TASK INSTRUCTIONS: Though the records contain pictures, copy none of them; repeat exactly the lines from the one with "Given: Click the router icon beside SSID2設定" to the end.

Saved data entries:
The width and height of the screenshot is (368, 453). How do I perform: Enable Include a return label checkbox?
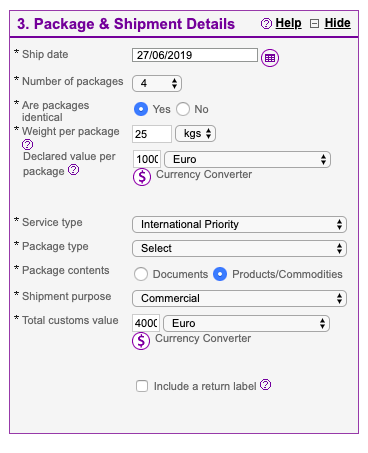coord(142,386)
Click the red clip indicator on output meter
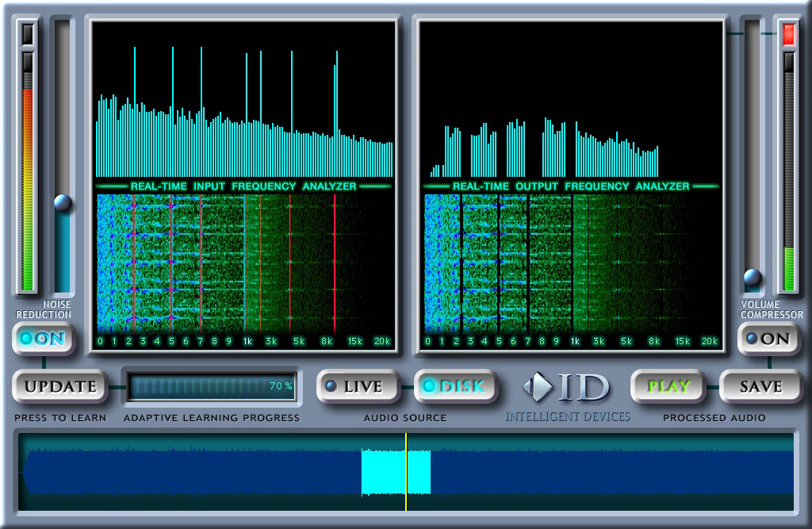 [789, 34]
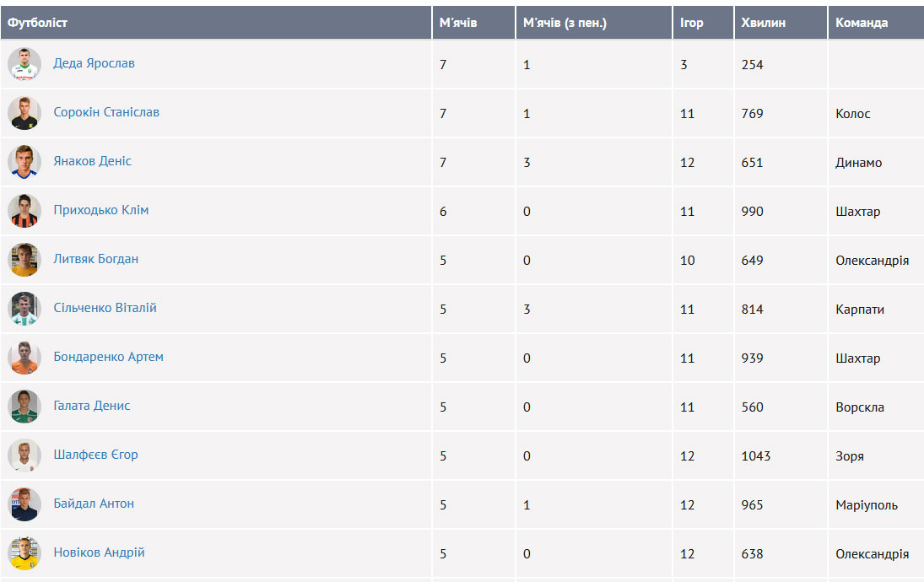Click Деда Ярослав's avatar photo
Screen dimensions: 924x582
(x=24, y=64)
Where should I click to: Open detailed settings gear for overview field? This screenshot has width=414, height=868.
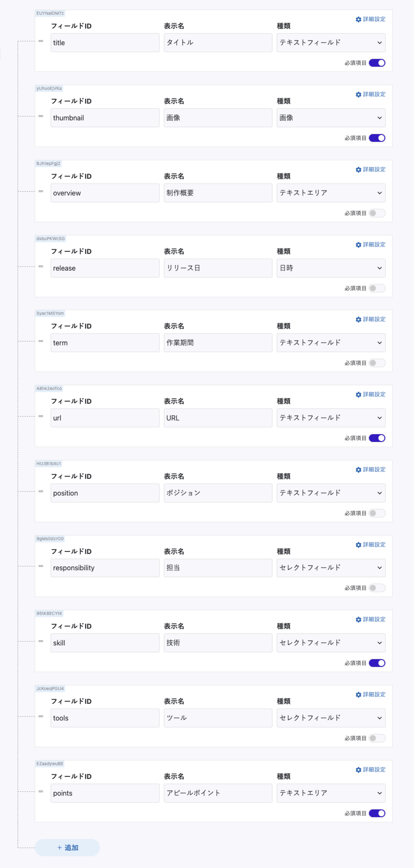(x=358, y=169)
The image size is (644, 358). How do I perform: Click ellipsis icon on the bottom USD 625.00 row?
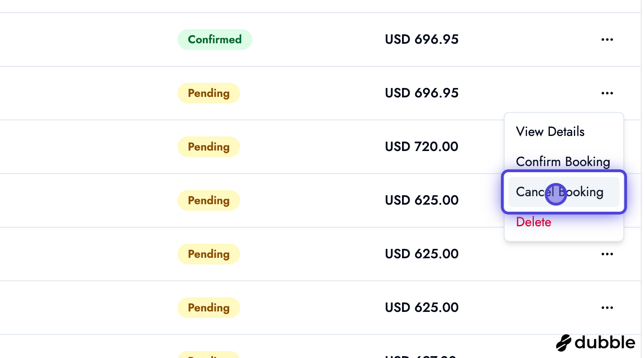point(607,308)
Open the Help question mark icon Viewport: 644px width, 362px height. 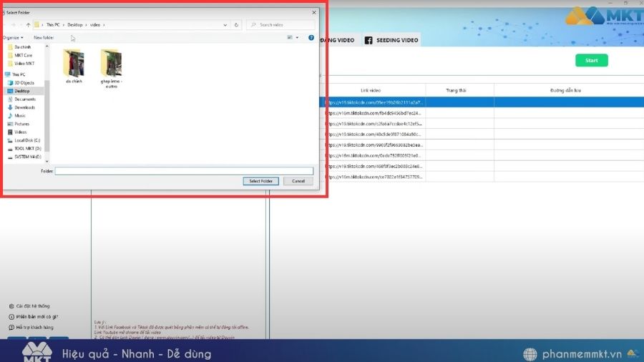point(311,37)
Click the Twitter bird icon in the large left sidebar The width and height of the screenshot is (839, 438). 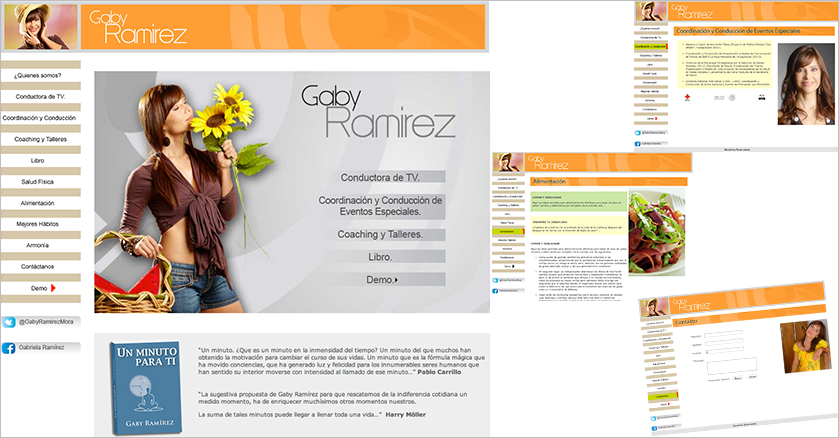pos(8,323)
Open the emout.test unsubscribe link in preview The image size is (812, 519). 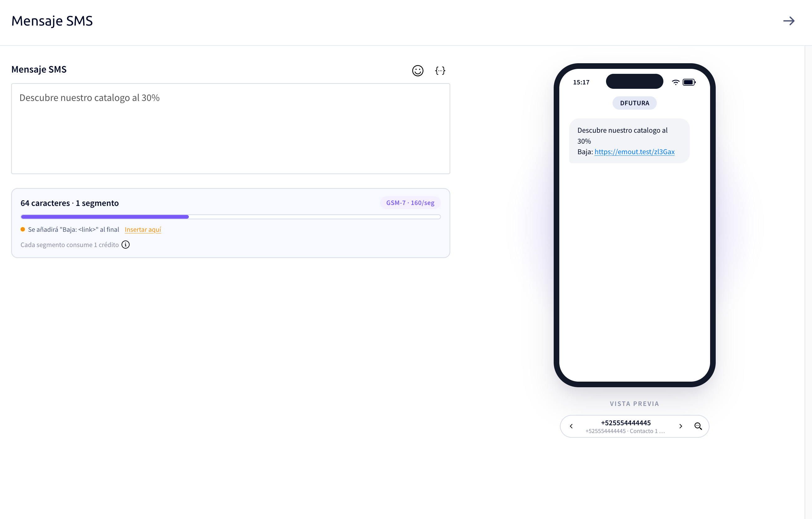tap(634, 152)
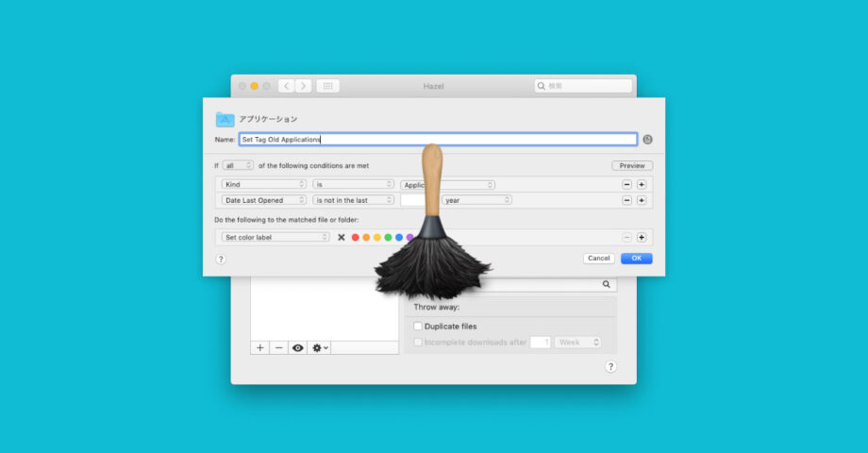Click the back navigation arrow
This screenshot has height=453, width=868.
[x=286, y=86]
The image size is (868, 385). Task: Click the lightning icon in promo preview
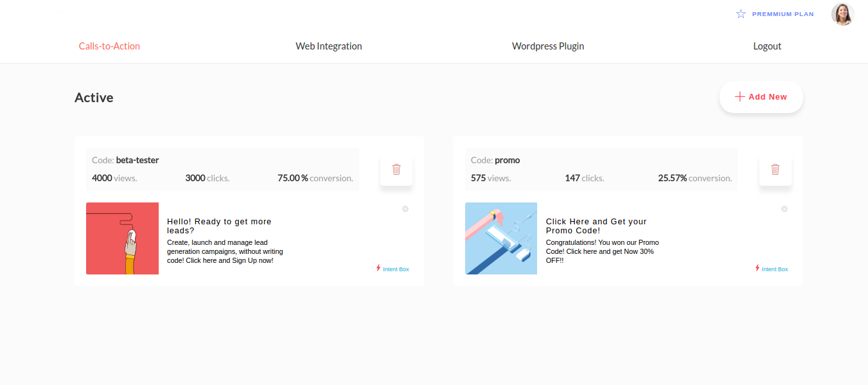point(757,268)
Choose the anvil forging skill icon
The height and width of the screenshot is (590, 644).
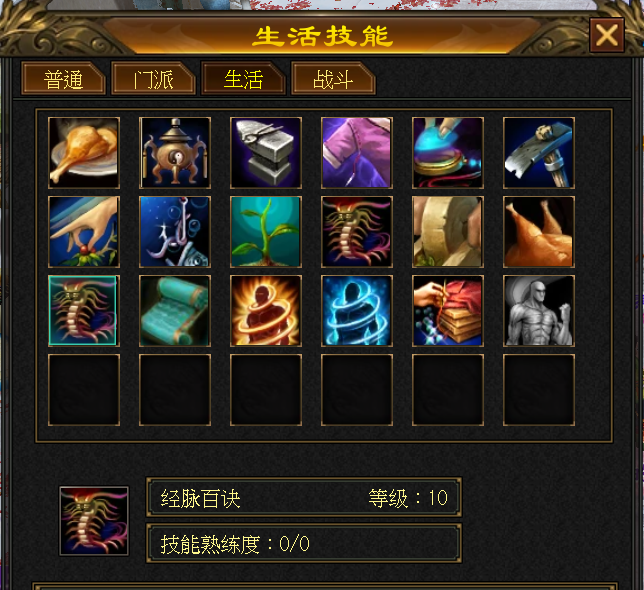(x=266, y=153)
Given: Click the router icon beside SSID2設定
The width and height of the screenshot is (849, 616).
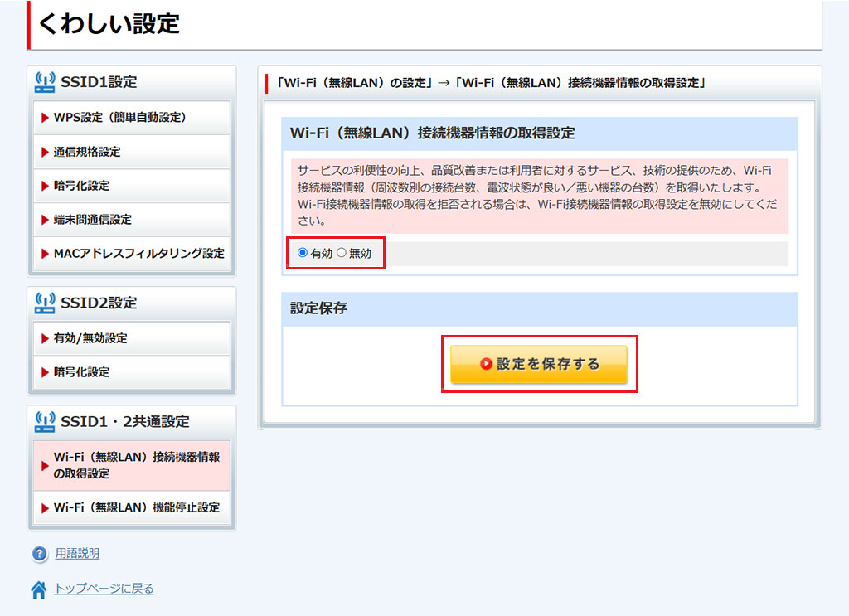Looking at the screenshot, I should coord(45,303).
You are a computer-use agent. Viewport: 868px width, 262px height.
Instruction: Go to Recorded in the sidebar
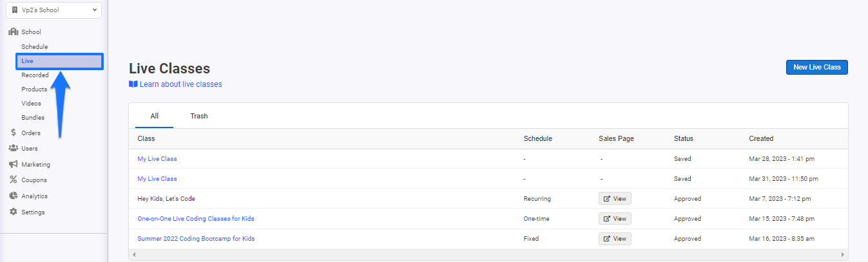click(x=35, y=75)
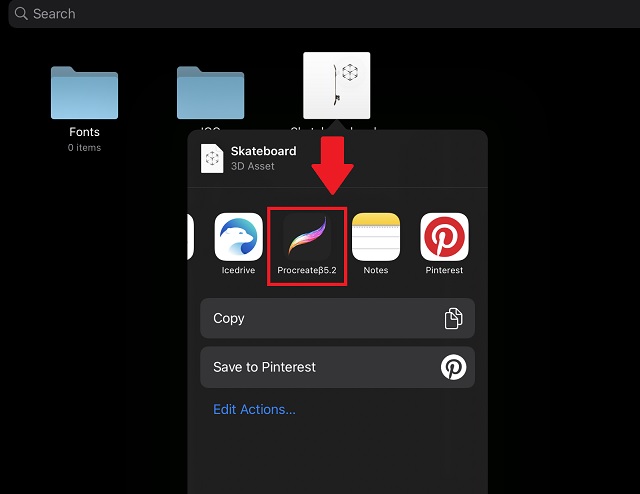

WRITTEN RESPONSE:
Given: Click the router icon beside SSID2設定
The width and height of the screenshot is (849, 616).
Looking at the screenshot, I should coord(45,303).
You are a computer-use agent. Viewport: 868px width, 262px height.
Instruction: Go to Recorded in the sidebar
click(x=35, y=75)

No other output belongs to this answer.